[well, she didn't quite grasp the finer points of presumptions, which is why she misstated my explanations of presumption vs. defense vs. exception, but even lawyers struggle with that sometimes. The rest of the article is pretty informative ... Shannon]
Gun law stumping officials
By Cindy V. Culp
Friday, September 16, 2005
In what seems like a bad punch line, a new law intended to clarify when Texans can legally have handguns in their vehicles has further confused the issue.
Across Texas and in McLennan County, law enforcement agencies and prosecutors are interpreting the law in different ways. At issue is a section of the penal code that dictates when people can have handguns in their vehicles without a concealed handgun license.

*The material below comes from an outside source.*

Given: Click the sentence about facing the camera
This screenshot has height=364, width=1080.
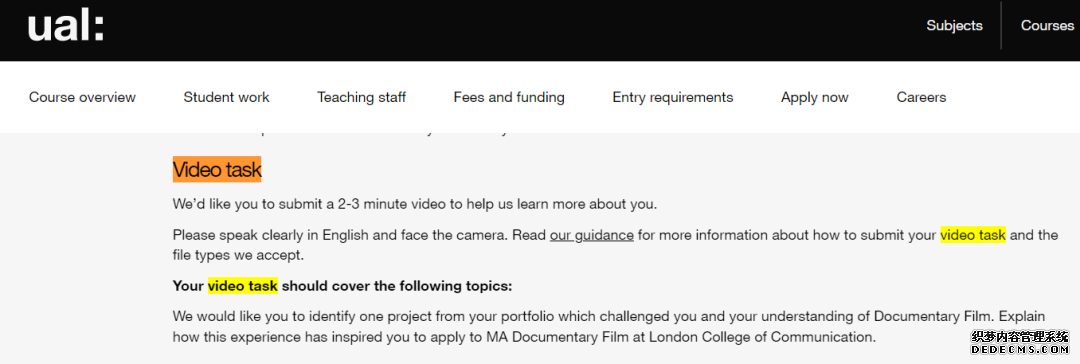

For years, Texans have had the right to carry handguns in their vehicles as long as they are traveling. But since neither the Legislature or the courts defined what "traveling" was, different jurisdictions enforced the law in different ways.
Some police agencies basically accepted all trips made in a private vehicle, even if it was just to the store and back. Others required people to be traveling from city to city, across county lines or even to another state.
To stop that uneven application of the law, Rep. Terry Keel, R-Austin, authored House Bill 823 this spring. It says people are presumed to be traveling as long as they are in a private vehicle, are not engaging in criminal activity other than a minor traffic violation, are not a member of a criminal street gang and are not prohibited by any other law from possessing a firearm.
Keel said he chose those terms because they are objective measures police can quickly check in the field. He said the way the law is worded gives a legal presumption in favor of citizens. That means as long as someone meets that criteria, he or she should be allowed to go on his way and not fear arrest.
The new law took effect Sept. 1.
"I don't think there is any ambiguity at all," said Keel, who has served as both the sheriff and an assistant district attorney in Travis County.
But some of Keel's colleagues in law enforcement disagree.
"Regardless of what the Legislature intended, what they wrote on paper is unclear," said Shannon Edmonds, a staff attorney for the Texas District and County Attorneys Association. "That happens a lot."
The problem, Edmonds said, is that the state cannot say something is a crime and then prohibit police from arresting people for it. What it can do, however -- and what he believes the new law does -- is create a defense to prosecution.
To illustrate the difference between the two concepts, Edmonds gave the example of a person fatally shooting someone. Although shooting someone in self-defense is legal, that doesn't mean the shooter won't be arrested at the scene of the crime for murder.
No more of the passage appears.